MANILA, Philippines—Papers keep piling up in the courtroom of the Quezon City Regional Trial Court Branch 221 where for three years, the kin of the Maguindanao massacre victims have been crying for justice.
Documents are kept in 48 folders, each at least two inches thick. The staff members of the Quezon City RTC Branch 221 keep all the documents on hand for the trial.
These records do not include the court transcripts, which are being transcribed by three stenographers.
As of today, 98 out of 195 accused have been arrested so far. Only 81 have been arraigned for 57 counts of murder.
The prosecution panel filed a 58th case for massacre victim Reynaldo Momay but told Judge Jocelyn Solis-Reyes they would withdraw the indictment to amend it. The case included Police Officer 1 Johann Draper, who in 2010 was removed from the charge sheet.
Court staff said the court has not made a finding of probable cause in the Momay case.
“We have not yet received the new indictment as well,” the staff said.
In February, accused PO2 Hernani Decipulo fell to his death from a detention center in Bicutan, Taguig City, where he was held with most of his fellow accused.
Of the 195 accused, 56 have asked the court to let them post bail for murder, a non-bailable crime.
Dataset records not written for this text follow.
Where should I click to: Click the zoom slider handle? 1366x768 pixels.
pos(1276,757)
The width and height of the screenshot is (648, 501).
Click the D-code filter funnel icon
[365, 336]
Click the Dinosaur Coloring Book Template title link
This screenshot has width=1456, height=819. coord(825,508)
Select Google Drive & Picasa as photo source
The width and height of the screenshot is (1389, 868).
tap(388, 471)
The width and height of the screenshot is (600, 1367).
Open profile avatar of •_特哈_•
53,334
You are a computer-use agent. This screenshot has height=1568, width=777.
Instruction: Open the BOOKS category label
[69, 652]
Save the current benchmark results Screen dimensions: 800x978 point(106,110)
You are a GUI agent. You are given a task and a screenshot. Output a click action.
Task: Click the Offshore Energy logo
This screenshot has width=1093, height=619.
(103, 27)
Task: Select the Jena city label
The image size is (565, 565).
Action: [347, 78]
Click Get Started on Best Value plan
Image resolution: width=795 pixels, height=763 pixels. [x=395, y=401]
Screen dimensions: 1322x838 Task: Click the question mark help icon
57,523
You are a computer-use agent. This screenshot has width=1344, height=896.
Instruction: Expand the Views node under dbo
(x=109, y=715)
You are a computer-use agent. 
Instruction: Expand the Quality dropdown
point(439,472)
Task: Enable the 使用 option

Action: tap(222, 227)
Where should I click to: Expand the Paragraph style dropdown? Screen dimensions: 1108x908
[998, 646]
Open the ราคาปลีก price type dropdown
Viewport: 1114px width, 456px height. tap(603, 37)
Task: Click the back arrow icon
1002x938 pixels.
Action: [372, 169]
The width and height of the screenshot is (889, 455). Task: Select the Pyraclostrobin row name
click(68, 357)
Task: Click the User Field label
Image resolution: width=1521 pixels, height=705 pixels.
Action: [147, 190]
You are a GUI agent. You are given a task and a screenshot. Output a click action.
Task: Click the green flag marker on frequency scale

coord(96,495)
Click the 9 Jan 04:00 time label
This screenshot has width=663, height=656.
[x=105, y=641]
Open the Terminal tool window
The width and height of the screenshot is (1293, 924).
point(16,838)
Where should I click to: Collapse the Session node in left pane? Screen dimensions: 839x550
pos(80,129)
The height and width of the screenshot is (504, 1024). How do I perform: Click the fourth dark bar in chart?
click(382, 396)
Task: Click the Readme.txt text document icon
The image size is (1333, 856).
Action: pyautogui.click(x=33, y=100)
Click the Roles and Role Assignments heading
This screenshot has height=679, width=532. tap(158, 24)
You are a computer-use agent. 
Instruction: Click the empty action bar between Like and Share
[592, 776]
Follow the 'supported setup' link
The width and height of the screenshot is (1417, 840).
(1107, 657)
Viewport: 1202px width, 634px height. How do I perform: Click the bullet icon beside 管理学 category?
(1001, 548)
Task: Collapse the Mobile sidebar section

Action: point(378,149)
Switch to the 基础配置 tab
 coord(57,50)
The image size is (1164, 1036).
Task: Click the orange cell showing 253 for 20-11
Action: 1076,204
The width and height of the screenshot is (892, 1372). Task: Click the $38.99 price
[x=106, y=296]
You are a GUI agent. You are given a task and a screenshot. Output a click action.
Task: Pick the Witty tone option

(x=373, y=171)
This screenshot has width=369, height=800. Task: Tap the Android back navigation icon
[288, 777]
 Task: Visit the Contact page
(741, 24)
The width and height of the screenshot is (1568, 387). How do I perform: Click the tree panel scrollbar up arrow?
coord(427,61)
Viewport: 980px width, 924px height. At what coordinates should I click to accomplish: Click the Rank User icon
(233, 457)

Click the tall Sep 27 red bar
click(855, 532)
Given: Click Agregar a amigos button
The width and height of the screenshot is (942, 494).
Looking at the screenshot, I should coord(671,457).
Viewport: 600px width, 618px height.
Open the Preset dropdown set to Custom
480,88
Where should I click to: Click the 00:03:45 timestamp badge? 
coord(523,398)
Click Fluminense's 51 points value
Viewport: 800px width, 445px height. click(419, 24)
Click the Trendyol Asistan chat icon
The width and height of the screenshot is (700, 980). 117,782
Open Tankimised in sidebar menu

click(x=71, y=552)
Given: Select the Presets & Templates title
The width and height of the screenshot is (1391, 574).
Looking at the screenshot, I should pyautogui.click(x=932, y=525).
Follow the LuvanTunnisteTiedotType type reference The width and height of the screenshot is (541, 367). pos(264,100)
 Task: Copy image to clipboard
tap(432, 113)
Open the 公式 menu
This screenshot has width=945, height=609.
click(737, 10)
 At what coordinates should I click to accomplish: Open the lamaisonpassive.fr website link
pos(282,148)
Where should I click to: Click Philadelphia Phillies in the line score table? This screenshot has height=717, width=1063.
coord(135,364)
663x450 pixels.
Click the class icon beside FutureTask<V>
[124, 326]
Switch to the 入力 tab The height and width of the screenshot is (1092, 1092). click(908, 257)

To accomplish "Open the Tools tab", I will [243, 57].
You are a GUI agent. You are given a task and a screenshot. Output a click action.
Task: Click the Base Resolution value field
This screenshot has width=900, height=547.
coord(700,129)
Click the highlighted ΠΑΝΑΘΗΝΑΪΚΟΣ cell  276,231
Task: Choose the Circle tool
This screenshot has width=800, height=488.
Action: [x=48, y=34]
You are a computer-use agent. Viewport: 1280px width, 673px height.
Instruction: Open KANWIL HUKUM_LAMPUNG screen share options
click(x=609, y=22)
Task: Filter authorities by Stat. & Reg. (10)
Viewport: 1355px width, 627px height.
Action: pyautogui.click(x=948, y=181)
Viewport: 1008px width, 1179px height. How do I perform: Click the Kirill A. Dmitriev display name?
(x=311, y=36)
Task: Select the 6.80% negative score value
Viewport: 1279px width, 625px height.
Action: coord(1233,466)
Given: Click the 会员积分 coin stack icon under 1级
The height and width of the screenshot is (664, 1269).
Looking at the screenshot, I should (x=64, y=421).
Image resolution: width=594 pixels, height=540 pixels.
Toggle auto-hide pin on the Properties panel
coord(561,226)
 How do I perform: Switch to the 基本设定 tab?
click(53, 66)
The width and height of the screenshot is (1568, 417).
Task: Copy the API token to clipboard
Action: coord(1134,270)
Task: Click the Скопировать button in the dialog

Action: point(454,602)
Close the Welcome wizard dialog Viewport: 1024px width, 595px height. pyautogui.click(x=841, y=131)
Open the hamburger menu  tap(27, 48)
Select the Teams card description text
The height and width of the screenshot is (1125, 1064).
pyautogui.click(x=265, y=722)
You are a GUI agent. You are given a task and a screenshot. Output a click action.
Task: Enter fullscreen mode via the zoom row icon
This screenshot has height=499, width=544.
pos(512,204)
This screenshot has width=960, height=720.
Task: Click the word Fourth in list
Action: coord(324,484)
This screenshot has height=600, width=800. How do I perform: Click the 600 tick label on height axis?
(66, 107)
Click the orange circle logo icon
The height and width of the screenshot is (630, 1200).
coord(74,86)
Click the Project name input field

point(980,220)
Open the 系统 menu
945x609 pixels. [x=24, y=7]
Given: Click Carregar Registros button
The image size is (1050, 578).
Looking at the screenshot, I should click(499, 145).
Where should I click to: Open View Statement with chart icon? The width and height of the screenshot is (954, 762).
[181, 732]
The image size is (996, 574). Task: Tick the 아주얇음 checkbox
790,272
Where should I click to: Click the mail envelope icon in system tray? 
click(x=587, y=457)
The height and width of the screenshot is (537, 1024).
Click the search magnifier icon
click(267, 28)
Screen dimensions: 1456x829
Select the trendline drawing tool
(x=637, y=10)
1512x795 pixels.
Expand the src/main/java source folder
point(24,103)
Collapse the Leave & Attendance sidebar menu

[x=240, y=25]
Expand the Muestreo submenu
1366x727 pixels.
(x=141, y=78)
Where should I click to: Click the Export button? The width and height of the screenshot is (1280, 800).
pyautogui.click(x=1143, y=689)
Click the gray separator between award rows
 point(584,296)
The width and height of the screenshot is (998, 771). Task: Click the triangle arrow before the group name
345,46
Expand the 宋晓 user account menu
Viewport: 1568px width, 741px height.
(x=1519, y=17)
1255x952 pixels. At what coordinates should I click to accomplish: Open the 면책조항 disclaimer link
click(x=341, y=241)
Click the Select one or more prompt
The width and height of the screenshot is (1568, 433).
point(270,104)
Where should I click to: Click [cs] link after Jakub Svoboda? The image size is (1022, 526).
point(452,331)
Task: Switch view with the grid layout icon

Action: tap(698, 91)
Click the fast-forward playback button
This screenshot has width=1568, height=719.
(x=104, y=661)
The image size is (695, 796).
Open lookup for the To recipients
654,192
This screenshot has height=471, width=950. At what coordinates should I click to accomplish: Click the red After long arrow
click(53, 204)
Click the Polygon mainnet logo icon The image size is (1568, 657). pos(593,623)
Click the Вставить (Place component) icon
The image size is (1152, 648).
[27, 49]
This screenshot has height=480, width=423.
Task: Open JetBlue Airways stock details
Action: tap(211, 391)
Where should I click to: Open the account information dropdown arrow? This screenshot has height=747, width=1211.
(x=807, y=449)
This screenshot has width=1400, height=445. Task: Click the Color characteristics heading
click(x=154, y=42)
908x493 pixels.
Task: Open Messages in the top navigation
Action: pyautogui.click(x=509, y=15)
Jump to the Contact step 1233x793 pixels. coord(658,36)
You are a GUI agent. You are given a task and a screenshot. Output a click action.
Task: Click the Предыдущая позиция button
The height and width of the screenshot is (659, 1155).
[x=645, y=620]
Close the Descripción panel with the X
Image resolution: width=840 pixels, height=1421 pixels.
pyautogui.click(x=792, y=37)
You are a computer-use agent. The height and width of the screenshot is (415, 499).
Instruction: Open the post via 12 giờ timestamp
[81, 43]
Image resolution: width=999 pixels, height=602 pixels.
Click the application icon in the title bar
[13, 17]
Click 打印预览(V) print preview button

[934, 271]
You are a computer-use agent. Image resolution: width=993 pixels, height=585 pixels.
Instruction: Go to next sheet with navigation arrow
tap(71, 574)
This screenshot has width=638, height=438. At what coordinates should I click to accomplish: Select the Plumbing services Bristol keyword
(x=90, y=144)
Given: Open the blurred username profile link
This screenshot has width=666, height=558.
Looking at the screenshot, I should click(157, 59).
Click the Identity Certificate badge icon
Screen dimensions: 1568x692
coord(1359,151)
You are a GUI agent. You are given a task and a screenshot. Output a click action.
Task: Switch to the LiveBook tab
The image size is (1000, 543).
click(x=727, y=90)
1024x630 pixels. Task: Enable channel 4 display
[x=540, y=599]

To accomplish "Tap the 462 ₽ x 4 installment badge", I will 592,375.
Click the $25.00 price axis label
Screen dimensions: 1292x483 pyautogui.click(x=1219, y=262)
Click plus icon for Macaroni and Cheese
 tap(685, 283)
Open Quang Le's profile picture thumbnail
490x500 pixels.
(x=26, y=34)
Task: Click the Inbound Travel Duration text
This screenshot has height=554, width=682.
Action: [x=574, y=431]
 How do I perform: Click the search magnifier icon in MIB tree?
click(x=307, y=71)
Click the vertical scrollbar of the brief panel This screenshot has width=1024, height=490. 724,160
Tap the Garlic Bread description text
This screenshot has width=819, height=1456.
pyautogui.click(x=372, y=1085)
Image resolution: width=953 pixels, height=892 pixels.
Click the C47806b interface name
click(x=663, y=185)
The court has yet to resolve any of these petitions for bail, given the multitude of pleadings filed by both parties.
In the case of prime suspect Andal Ampatuan Jr.’s bail petition, it is now the defense’s turn to present evidence as the prosecution has finished doing so.
The Nov. 23, 2009, Maguindanao massacre took 57 lives and is largely blamed on the Ampatuan clan.
The carnage was sparked by the decision of then Buluan vice mayor Esmael Mangudadatu to run for Maguindanao governor against Andal Ampatuan Jr. Mangudadatu’s wife and other female kin were among those abducted and killed by militiamen allegedly led by Andal Jr. and on orders of the Ampatuan patriarch, Andal Ampatuan Sr.
At first, the trial was supposed to be held in Mindanao but it was transferred to Quezon City until it was raffled off to Reyes’ court on Dec. 17, 2009.
Branch 221 has been designated as a special court, meaning Reyes only handles the Maguindanao massacre. Her branch no longer gets assigned to new cases.
The existing criminal and civil cases are being handled by two assisting judges.
However, the court is still short of manpower as the courtroom workers have work related to other cases, apart from assisting Reyes in the Maguindanao massacre trial.
Unlike usual cases that are heard once a month, hearings are conducted twice a week for the criminal aspect with at least two witnesses taking the stand. This is aside from two days set aside for motions and the civil aspect.
The pleadings include motions for Reyes’ inhibition filed mostly by the accused, seven of which have been denied while two are still unresolved.
Earlier this month, the Supreme Court ruled against the live media coverage of the landmark trial.
A court staff considered the decision as wise, pointing out that live coverage might work against the orderly and fair conduct of the trial.
“The parties might take advantage of the cameras and engage in grandstanding. That would be problematic for the court to control,” the staffer said.